Chain Store Reaction ( is a fantastic website to facilitate this. As their slogan states: ”Pick a brand. Send a letter. Start a reaction.” Sign and send a pre-drafted letter to your favorite brand with a simple click of your mouse. Be relentless and keep contacting these companies until they acknowledge this issue!

5. Go to to find out which electronics companies pledge to avoid using “blood minerals” (mined by slaves in the Congo) in their cell phones and computers. Only buy brands with strict standards in their supply chains. There is still much work to be done to see slave-free electronics on the market, but this is a start.

6. Ask major hotel chains and airlines to implement the Tourism-Child Protection Code of Conduct put forth by ECPAT stating that trafficking will not be tolerated on their premises - Promote the Code. Do business only with hotels and airlines willing to sign the Code.

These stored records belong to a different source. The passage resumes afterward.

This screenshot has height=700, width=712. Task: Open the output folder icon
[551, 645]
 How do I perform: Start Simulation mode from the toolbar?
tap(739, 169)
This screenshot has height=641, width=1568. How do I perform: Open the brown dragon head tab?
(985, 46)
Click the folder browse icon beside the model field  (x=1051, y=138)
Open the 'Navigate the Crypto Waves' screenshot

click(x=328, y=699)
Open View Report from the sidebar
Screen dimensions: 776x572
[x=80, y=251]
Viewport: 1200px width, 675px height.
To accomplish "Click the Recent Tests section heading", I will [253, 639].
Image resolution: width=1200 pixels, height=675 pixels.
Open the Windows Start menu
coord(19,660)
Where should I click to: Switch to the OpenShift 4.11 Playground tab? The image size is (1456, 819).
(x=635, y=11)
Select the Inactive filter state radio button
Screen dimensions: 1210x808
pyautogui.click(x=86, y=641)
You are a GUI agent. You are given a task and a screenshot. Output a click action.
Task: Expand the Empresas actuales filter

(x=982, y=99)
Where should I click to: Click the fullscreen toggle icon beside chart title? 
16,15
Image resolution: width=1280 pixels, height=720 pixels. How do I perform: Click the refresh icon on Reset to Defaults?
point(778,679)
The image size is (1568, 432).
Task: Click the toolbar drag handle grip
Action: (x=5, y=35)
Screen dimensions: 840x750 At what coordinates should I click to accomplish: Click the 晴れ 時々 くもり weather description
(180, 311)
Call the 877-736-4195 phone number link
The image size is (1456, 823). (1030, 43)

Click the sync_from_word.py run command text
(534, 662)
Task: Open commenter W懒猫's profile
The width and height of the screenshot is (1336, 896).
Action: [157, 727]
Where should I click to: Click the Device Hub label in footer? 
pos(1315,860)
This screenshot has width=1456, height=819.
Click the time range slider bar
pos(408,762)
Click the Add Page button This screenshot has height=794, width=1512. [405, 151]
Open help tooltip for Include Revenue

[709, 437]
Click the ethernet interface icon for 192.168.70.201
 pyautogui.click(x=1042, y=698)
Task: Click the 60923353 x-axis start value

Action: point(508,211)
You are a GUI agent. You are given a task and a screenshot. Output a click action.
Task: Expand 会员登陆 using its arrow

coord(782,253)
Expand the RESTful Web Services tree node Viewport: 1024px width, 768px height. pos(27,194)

7. Last, but certainly not least, act locally by donating to Amirah. Make a monthly donation of $5, $10, $20 or more if you can. Amirah has a great opportunity to receive a matching donation of $50,000 through early May. Donate today to ensure that a trafficking survivor in Boston will have a secure place to live and be restored through trauma therapy, job skills, and life skills training. Help us meet our goal of opening the very first safehome for trafficking survivors in the greater Boston area.

So, which of these steps will you take? Let us know!

“We must not, in trying to think about how we can make a big difference, ignore the small daily differences we can make which, over time, add up to big differences that we often cannot foresee.” Marian Wright Edelman

Jodi is a "molecular biologist/science teacher-turned full-time mom" with a passion for Amirah's mission to bring healing and restoration to survivors of modern-day slavery


  1. Jodi, thanks for another great blog. Point 5 is new to me, thanks for mentioning it. Going to read up on it over the weekend!

  2. Thanks, Bob! The concept of "blood minerals/conflict minerals" is fairly new to me, too. The three "T's" (tin, tungsten, and tantalum), and gold - all plentiful and mined in the Congo - are found in most of our cell phones and computers. Here's a great article from the RaiseHopeforCongo/Enough Project website on this topic:

  3. Thank you Jodi! I've added my name to the petitions, and I'm so glad you've mentioned "blood minerals." My eyes were opened to them about a month or two ago, reading an interview with actress Ashley Judd, who's campaigning for an end to the practice. Awesome blog post!

  4. Thanks, Kathleen! It's staggering to know so many of the products we use everyday are tainted by slavery, but I'm encouraged that as we all become more aware we will begin to take these very first steps towards advocacy and action. Thanks for sharing your thoughts!